Since the turn of the century, EU imports from Ukraine have risen by 165 percent. Simultaneously, EU exports to Ukraine increased at almost the same rate. In the period from 2000 to the onset of the recession in 2008, trade with Ukraine had grown by nearly 20 percent annually. After the dip in 2009, trade quickly picked up again. Since political and economic tensions between Russia and Ukraine intensified by the end of 2013, trade between the EU and Ukraine has been at a low ebb.
The value of Ukraine’s international trade has declined substantially; the value of Ukrainian imports fell from 58 billion euros in 2013 to 34 billion euros in 2015. The value of exports declined by more than one-quarter to 34 million euros. Prior to Russia’s military intervention, the ports on the Crimean peninsula and the Black Sea were of paramount importance for import and export of goods. In the current situation, Ukraine no longer has access to these ports.
Trade with Russian Federation
Trade relations with Russia are increasingly under pressure. Partly as a result of the mutual trade boycott, imports from and exports to Russia were reduced by more than half in 2015 relative to 2013. In the past few weeks, both countries have prevented trucks carrying goods from crossing the border that separates Russia from Ukraine. For example, Ukrainian trucks carrying meat, alcoholic drinks and chocolate and Russian trucks carrying vegetables, fish and sweets were denied entrance.
Exports to Ukraine reduced by nearly 50 percent
Since tensions with Russia are running high, the value of the Ukrainian currency, the hryvnia, has fallen steeply. With a soaring inflation rate in excess of 40 percent, Ukrainian citizens can no longer afford European goods and most of these products are no longer on the shelves.
In 2015, the value of Dutch exports to Ukraine dropped dramatically to 650 million euros (- 46 percent), partly on account of the extremely high inflation that plagued Ukraine. The number of Dutch exporters was reduced by 900 to more than 2 thousand. The most common Dutch products exported to Ukraine include medicines, transport vehicles and agricultural equipment.
In spite of the devaluation of the hryvnia (UAH), the import of goods from Ukraine has hardly increased. Last year, approximately 600 Dutch firms imported goods from Ukraine with a total value of 793 million euros, i.e. 2 percent more than in 2013. The most common import products are maize (40 percent) and sunflower oil (12 percent).

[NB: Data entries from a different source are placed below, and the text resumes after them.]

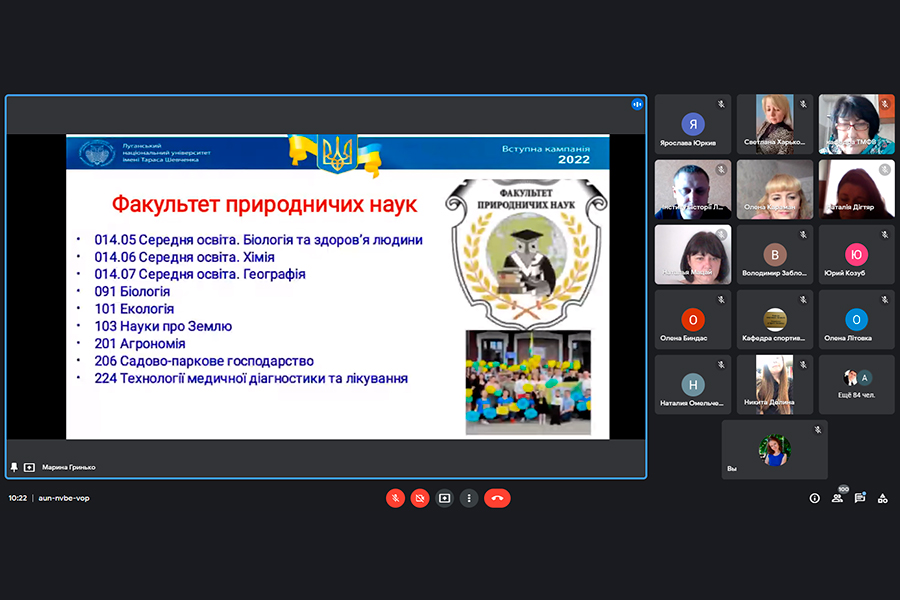900x600 pixels.
Task: Expand the 'Ещё 84 чел.' participants tile
Action: tap(856, 385)
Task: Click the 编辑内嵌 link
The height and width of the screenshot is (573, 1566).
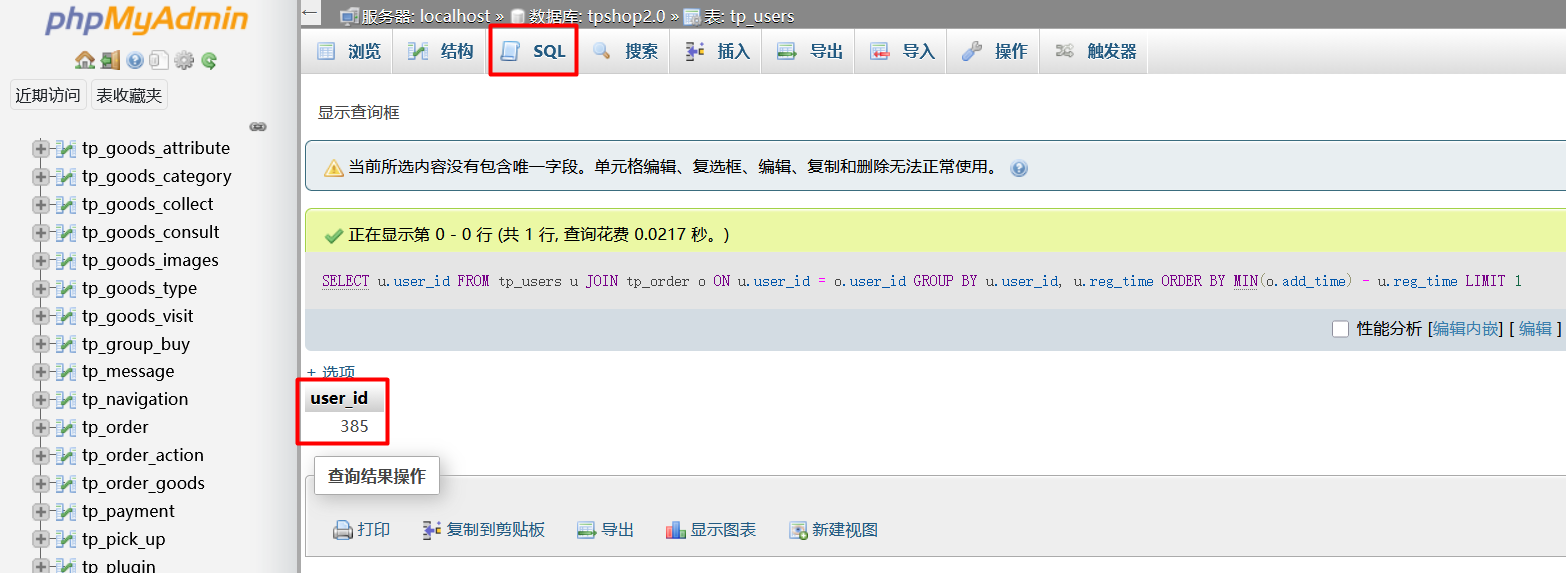Action: 1465,329
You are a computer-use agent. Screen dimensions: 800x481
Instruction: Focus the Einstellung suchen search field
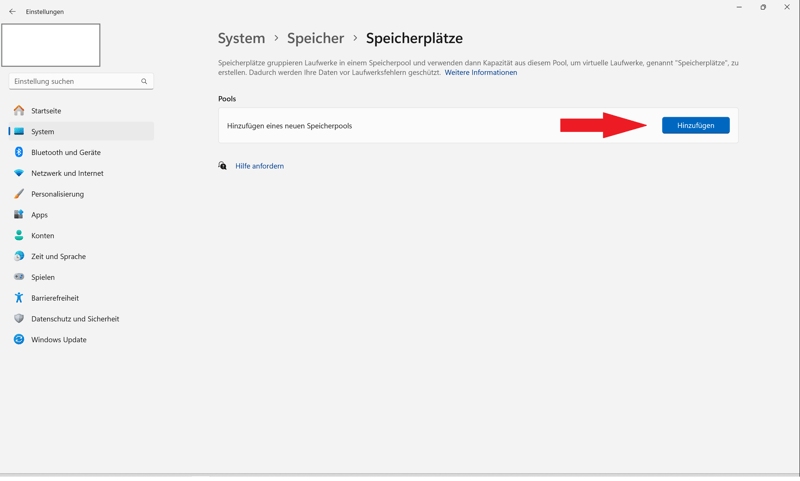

In January 2016, the value of Dutch exports to Ukraine was 42 million euros, an increase by more than 2 million euros relative to January 2015.
In January 2016, the EU-Ukraine Association Agreement became - at least partially - effective. The agreement stipulates extensive harmonisation of laws and regulations consistent with EU criteria during the next decade. Import duties for most manufactured products were forthwith abolished. In addition, import duties for a large amount of agricultural products will be lifted during the next decade. Producers of Ukrainian champagne, cognac, feta and Gouda cheese will have to change the names of their products – and sometimes their company name - because these names are protected under EU legislation.
The economy of Ukraine is going through a period of recession partly caused by the ongoing conflict in the eastern part of the country. The country is also destabilised by corruption and along with it corporate raiding’, the illegal takeover of businesses.
In January, after economic growth slumped 12 percent last year, the World Bank predicted 1 percent economic growth (GDP) for 2016. The World Bank estimates an annual growth rate of 2 percent can be achieved in 2017 and 2018.